AI Engineering 9 min read

Cost Explosion: How a Single Prompt Change Multiplied Our API Bill by 40×

A production post-mortem: how an innocent prompt refactor removed a compression step, what the token math looked like in real time, and the guardrails that should have caught it.

On a Tuesday afternoon, our Slack alert fired: API spend was $340 in the last hour. Our daily budget was $200. By the time the on-call engineer pulled up the dashboard, it was $680. The culprit was a prompt refactor that had shipped that morning — a seemingly innocuous change that removed a compression step from our context assembly pipeline.

The refactor was reviewed. It was well-intentioned. It made the code cleaner. And it increased average token count per request from 1,200 to 47,000.
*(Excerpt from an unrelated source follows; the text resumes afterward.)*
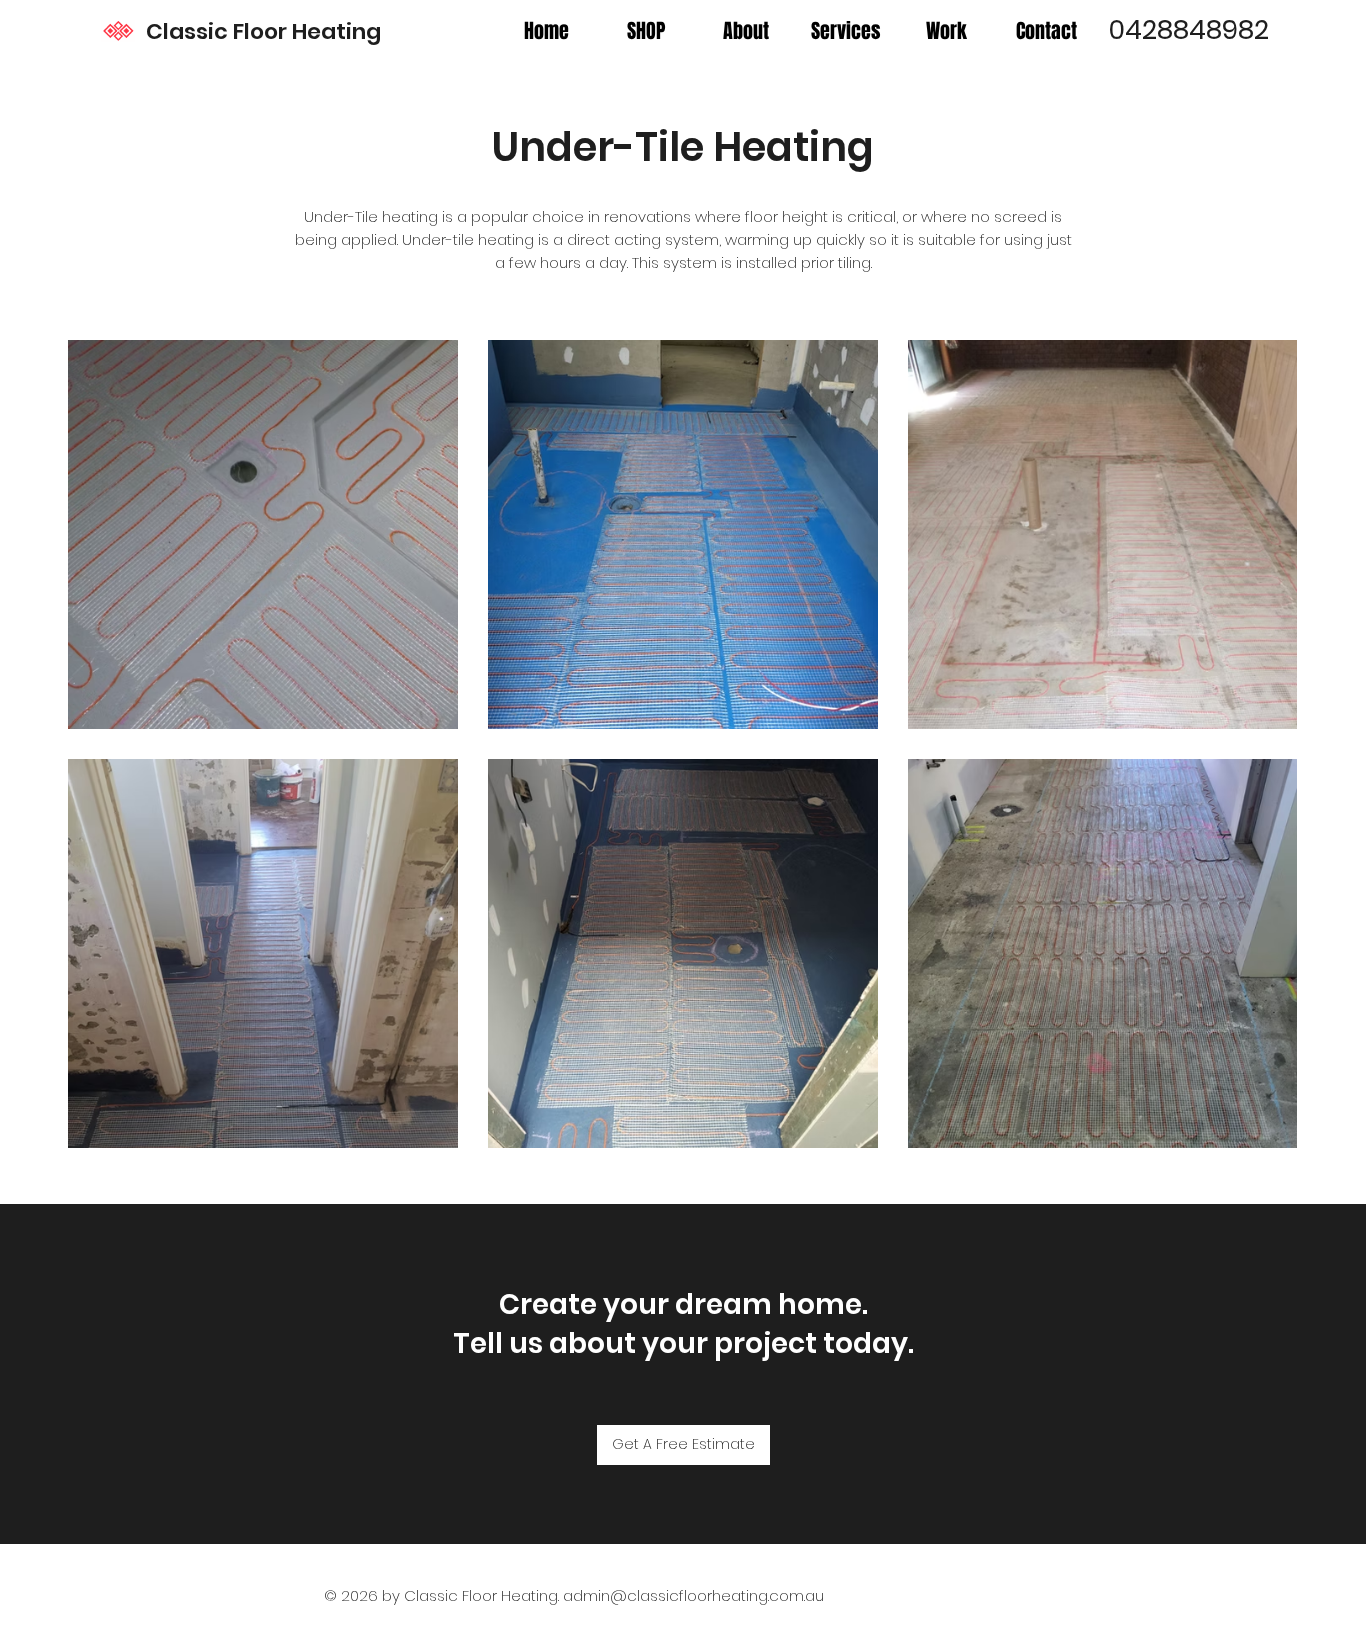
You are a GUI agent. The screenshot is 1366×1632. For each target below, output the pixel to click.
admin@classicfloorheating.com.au (693, 1595)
The math that got away from us

Our application retrieved relevant documents from a vector store and assembled them into a context window before calling the LLM. The old pipeline had a compression step: after retrieval, a small summarization call would condense each retrieved chunk to ~200 tokens. The refactor removed this step because it added latency.

What we didn't account for: the average retrieved chunk was 3,900 tokens. We retrieved 12 chunks per request. Old pipeline: 12 × 200 = 2,400 tokens of context. New pipeline: 12 × 3,900 = 46,800 tokens of context. At GPT-4's pricing, this was a 39× cost increase per request.

Token count is not a metric most engineers monitor in staging. It should be. A 10% increase in average response quality is invisible in staging; a 40× increase in token count is also invisible until you see the invoice.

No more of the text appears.